→ TASK DETAILS
Please rewrite the items below, changing every "Instruction" to "Goal" and keeping everything else the same.
^^^^^^^^
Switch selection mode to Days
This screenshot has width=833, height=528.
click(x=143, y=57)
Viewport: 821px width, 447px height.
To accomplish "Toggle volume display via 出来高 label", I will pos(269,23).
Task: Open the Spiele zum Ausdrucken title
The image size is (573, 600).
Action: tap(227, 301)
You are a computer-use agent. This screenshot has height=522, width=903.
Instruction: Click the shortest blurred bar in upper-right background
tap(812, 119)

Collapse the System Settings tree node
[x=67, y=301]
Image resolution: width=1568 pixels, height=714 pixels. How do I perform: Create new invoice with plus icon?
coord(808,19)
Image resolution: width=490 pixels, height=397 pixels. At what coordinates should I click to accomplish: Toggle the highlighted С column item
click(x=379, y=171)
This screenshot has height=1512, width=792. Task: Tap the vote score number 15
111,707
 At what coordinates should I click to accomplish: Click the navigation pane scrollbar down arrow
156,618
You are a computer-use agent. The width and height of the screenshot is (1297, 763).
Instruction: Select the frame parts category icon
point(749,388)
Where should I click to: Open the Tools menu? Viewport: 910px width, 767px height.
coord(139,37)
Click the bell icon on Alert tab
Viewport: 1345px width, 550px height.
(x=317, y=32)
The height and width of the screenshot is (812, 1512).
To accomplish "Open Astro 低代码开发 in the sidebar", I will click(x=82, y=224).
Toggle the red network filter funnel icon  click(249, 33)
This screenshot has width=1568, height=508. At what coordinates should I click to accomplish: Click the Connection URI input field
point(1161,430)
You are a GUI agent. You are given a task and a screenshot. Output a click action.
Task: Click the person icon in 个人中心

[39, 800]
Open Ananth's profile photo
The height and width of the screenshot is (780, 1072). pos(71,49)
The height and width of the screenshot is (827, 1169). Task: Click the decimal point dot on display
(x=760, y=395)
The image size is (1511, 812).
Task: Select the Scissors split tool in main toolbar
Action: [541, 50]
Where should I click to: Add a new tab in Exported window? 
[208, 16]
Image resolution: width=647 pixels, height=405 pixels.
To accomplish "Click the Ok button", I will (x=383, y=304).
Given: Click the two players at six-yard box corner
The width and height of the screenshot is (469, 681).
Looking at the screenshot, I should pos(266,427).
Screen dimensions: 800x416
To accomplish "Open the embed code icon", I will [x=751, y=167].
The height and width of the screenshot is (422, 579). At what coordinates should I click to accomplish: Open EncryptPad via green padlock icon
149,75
^^^^^^^^
→ RESULT
Switch selection mode to Days
This screenshot has width=833, height=528.
click(x=143, y=57)
Viewport: 821px width, 447px height.
To accomplish "Toggle volume display via 出来高 label", I will pos(269,23).
Task: Open the Spiele zum Ausdrucken title
The image size is (573, 600).
Action: tap(227, 301)
You are a computer-use agent. This screenshot has height=522, width=903.
Goal: Click the shortest blurred bar in upper-right background
tap(812, 119)

Collapse the System Settings tree node
[x=67, y=301]
Image resolution: width=1568 pixels, height=714 pixels. How do I perform: Create new invoice with plus icon?
coord(808,19)
Image resolution: width=490 pixels, height=397 pixels. At what coordinates should I click to accomplish: Toggle the highlighted С column item
click(x=379, y=171)
This screenshot has height=1512, width=792. Task: Tap the vote score number 15
111,707
 At what coordinates should I click to accomplish: Click the navigation pane scrollbar down arrow
156,618
You are a computer-use agent. The width and height of the screenshot is (1297, 763).
Goal: Select the frame parts category icon
point(749,388)
Where should I click to: Open the Tools menu? Viewport: 910px width, 767px height.
coord(139,37)
Click the bell icon on Alert tab
Viewport: 1345px width, 550px height.
(x=317, y=32)
The height and width of the screenshot is (812, 1512).
To accomplish "Open Astro 低代码开发 in the sidebar", I will click(x=82, y=224).
Toggle the red network filter funnel icon  click(249, 33)
This screenshot has width=1568, height=508. At what coordinates should I click to accomplish: Click the Connection URI input field
point(1161,430)
You are a GUI agent. You are given a task and a screenshot. Output a click action.
Task: Click the person icon in 个人中心

[39, 800]
Open Ananth's profile photo
The height and width of the screenshot is (780, 1072). pos(71,49)
The height and width of the screenshot is (827, 1169). Task: Click the decimal point dot on display
(x=760, y=395)
The image size is (1511, 812).
Task: Select the Scissors split tool in main toolbar
Action: [541, 50]
Where should I click to: Add a new tab in Exported window? 
[208, 16]
Image resolution: width=647 pixels, height=405 pixels.
To accomplish "Click the Ok button", I will (x=383, y=304).
Given: Click the two players at six-yard box corner
The width and height of the screenshot is (469, 681).
Looking at the screenshot, I should pos(266,427).
Screen dimensions: 800x416
To accomplish "Open the embed code icon", I will [x=751, y=167].
The height and width of the screenshot is (422, 579). At what coordinates should I click to accomplish: Open EncryptPad via green padlock icon
149,75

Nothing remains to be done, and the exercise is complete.